» What this task involves:
From the data below, copy exactly the lines that lie between the one holding "Казани (369, 1908)" and the one holding "В Шадринске проходят", including both, and nothing more.

» Material supplied:
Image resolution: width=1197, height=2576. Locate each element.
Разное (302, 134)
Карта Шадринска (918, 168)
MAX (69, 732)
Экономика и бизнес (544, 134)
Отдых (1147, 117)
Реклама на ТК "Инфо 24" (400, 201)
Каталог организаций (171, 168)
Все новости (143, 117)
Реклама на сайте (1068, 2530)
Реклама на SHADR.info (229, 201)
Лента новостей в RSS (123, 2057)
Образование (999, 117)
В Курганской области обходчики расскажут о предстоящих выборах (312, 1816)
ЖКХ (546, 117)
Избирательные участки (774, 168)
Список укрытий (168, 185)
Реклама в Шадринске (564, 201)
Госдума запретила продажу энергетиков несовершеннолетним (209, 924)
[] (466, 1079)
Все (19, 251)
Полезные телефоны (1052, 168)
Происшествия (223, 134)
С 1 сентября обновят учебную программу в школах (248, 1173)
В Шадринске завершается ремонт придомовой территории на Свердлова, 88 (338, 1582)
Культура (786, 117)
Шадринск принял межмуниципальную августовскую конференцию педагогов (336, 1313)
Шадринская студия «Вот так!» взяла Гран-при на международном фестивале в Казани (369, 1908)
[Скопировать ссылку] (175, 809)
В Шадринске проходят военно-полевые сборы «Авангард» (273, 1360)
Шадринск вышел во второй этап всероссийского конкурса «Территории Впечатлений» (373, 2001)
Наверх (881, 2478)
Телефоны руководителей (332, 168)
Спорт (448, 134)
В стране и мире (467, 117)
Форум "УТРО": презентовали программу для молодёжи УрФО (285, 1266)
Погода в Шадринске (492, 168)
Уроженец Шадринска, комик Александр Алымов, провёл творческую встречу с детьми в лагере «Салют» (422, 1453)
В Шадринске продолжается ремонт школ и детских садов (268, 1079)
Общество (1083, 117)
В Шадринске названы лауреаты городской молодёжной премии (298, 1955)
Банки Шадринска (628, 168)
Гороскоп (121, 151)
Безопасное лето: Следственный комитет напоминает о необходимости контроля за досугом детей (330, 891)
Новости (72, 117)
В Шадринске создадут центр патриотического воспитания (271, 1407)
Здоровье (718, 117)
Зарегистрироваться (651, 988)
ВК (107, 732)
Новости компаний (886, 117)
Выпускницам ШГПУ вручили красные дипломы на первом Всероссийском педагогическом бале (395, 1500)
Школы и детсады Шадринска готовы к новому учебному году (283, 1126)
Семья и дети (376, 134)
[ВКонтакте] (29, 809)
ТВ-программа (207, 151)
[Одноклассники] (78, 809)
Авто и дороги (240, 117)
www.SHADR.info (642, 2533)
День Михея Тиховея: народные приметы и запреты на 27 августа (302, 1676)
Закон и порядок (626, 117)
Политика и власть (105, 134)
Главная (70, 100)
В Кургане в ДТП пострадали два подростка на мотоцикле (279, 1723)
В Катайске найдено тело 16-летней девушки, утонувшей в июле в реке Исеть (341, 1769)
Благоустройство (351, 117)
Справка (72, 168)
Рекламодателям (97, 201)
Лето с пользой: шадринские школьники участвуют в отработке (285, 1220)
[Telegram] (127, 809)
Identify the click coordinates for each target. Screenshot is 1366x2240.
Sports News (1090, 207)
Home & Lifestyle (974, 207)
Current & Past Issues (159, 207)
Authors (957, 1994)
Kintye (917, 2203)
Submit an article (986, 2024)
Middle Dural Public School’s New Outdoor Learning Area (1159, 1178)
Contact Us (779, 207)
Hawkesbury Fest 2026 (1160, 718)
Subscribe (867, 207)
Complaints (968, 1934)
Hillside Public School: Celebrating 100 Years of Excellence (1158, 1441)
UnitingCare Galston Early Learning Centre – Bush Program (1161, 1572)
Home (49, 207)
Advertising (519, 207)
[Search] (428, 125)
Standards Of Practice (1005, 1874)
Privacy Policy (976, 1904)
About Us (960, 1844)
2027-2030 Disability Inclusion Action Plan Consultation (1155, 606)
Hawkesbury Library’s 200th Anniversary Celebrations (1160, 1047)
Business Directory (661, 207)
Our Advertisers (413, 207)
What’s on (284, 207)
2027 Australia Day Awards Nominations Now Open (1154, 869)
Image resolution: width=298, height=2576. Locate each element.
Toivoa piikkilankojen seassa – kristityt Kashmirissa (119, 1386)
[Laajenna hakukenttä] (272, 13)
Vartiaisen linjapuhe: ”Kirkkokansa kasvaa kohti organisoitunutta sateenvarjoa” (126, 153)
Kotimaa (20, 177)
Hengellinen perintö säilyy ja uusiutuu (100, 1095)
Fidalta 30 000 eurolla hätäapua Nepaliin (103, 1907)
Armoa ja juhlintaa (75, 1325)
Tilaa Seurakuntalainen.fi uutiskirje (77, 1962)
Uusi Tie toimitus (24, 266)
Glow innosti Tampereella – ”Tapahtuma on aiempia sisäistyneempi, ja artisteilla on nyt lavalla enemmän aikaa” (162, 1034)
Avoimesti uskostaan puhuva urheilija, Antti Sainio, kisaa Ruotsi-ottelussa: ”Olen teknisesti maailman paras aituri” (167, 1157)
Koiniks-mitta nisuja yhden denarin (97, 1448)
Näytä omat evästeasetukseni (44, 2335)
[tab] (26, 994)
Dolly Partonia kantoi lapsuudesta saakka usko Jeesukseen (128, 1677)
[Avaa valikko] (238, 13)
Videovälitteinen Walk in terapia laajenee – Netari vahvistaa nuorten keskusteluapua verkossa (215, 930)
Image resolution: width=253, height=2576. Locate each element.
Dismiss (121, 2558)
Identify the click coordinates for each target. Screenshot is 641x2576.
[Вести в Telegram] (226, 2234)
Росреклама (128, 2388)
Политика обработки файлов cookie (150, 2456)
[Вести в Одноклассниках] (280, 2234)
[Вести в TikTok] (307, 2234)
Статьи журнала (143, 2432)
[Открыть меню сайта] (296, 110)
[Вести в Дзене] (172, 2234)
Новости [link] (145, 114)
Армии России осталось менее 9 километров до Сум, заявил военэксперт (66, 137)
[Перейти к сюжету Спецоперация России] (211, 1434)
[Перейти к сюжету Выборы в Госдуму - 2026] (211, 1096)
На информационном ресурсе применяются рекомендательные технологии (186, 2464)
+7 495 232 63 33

» Reply to the exercise:
Шадринская студия «Вот так!» взяла Гран-при на международном фестивале в Казани (369, 1908)
[Скопировать ссылку] (175, 809)
В Шадринске проходят военно-полевые сборы «Авангард» (273, 1360)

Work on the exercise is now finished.